By Tony Obiechina, ABUJA
The Director General, Debt Management Office (DMO), Ms Patience Oniha has assured that foreign investors would not withdraw their monies from the Federal Government’s Sovereign Sukuk Bond because of the forthcoming 2019 General Elections kicking off in February.
Oniha gave the assurance during an interview with some Finance Correspondents in Abuja after the Federal Government released N100 billion for the rehabilitation of 28 key economic roads across the six geopolitical zones of the country.
“I won’t tie it to the elections, I will say what is happening globally, what is happening to interest rate in the international market because the foreign investors are looking for opportunities where ever in the world; it is safe and returns are good where they can also come in and go out easily more like ease of entry and exit; so, to that extend, I would say probably bigger issues happening outside in terms of interest rates that would affect them more busy than the elections”.

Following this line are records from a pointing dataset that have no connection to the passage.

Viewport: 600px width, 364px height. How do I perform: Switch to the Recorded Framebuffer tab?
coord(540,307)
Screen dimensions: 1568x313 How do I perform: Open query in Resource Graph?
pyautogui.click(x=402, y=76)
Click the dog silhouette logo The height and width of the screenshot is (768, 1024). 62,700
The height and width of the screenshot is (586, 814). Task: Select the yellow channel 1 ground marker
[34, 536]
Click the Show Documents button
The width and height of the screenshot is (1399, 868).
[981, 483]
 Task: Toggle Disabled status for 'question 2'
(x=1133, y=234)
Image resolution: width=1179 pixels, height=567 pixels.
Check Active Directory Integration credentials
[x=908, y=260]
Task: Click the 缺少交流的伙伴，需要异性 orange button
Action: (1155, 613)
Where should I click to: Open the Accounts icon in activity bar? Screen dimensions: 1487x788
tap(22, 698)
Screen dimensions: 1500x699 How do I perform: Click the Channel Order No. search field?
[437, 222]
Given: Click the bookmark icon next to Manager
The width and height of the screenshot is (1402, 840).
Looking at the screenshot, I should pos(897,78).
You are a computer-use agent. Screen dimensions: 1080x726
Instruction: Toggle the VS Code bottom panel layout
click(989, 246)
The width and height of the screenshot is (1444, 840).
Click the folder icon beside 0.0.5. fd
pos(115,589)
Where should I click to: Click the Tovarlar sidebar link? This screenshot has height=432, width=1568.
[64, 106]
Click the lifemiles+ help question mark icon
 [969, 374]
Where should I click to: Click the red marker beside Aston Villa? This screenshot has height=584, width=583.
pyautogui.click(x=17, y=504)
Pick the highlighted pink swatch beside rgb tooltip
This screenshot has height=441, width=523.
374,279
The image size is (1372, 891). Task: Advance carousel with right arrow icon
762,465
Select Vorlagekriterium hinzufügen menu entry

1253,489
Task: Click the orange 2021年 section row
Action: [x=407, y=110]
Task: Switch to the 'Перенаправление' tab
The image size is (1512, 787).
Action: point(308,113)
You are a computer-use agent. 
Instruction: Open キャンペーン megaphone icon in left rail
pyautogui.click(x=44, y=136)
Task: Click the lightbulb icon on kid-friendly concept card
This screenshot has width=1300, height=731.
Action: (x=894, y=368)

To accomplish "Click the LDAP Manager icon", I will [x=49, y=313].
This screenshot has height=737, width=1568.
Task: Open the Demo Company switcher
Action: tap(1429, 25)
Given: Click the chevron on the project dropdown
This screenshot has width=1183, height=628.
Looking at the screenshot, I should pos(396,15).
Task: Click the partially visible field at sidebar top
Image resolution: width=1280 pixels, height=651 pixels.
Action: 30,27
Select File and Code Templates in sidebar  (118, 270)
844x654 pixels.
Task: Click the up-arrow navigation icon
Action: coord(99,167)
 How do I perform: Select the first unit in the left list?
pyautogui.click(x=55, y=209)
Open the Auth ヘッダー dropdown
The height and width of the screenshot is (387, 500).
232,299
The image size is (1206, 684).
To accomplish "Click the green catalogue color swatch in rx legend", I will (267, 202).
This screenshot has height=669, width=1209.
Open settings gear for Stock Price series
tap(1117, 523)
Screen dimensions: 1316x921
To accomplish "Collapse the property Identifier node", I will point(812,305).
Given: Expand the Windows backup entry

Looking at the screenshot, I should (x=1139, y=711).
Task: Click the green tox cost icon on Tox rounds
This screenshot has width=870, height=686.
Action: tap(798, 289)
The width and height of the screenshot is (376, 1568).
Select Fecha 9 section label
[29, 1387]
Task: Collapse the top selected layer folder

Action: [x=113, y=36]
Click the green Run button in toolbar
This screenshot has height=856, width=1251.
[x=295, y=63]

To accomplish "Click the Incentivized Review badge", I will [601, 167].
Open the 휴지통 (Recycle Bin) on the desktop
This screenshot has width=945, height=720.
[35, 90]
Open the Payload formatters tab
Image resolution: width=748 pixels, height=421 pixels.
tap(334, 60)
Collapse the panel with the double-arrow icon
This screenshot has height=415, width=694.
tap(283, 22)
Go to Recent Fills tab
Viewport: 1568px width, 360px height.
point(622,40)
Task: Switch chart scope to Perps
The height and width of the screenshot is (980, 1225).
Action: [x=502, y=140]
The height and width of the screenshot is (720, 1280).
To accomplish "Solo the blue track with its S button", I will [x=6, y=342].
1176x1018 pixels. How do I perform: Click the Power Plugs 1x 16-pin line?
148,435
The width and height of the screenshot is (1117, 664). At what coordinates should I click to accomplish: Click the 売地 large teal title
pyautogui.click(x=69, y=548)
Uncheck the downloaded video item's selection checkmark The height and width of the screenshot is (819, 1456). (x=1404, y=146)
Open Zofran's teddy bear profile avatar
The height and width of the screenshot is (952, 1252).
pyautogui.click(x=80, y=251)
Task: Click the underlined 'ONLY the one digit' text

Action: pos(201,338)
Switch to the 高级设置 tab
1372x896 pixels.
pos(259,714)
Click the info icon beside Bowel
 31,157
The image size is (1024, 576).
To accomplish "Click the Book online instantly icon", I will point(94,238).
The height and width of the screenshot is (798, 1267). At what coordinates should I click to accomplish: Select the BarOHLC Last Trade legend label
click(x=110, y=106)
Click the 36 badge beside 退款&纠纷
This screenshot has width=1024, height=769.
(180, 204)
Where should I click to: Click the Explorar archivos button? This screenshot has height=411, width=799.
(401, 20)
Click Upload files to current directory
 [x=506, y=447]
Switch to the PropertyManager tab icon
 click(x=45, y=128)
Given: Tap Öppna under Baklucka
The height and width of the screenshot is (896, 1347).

“But let me quickly say; I believe, in may 2015 for instance, we actually had a higher level of subscription level from foreign investors. When I say higher, when you think they are waiting to see what happens for that FGN bond auction it was actually higher”, she added.
“Having said that, lets quickly look at our strategy. Generally, we are not looking at concentrating on one investor group which explains why we started diversifying to various other investors segment. We are happy to have foreign investors but we also want to have more domestic investors participate in the market”, the DG added.
On use of Sukuk to fund other infrastructure, Ms Oniha said, “that should be in the works but always remember what we are funding with the sukuk. The sukuk is not a different borrowing, it is a borrowing that was already included in the budget and then projects that are included in the budget.
“Our first experience was last year, so we are doing roads because the impact was so huge so we tried that and it worked. So I think going forward we should be able to extend it to other capital projects”.
Speaking on the conditions and the repayment plans for Sukuk, the Director General explained that the current Sukuk was issued in December last year, with a maturity target of seven years.
“We would redeem it at maturity meaning seven years from December last year; we will redeem it at maturity; the rentals like our FGN bond are paid every six months at 15.73%, I think”, she further explained.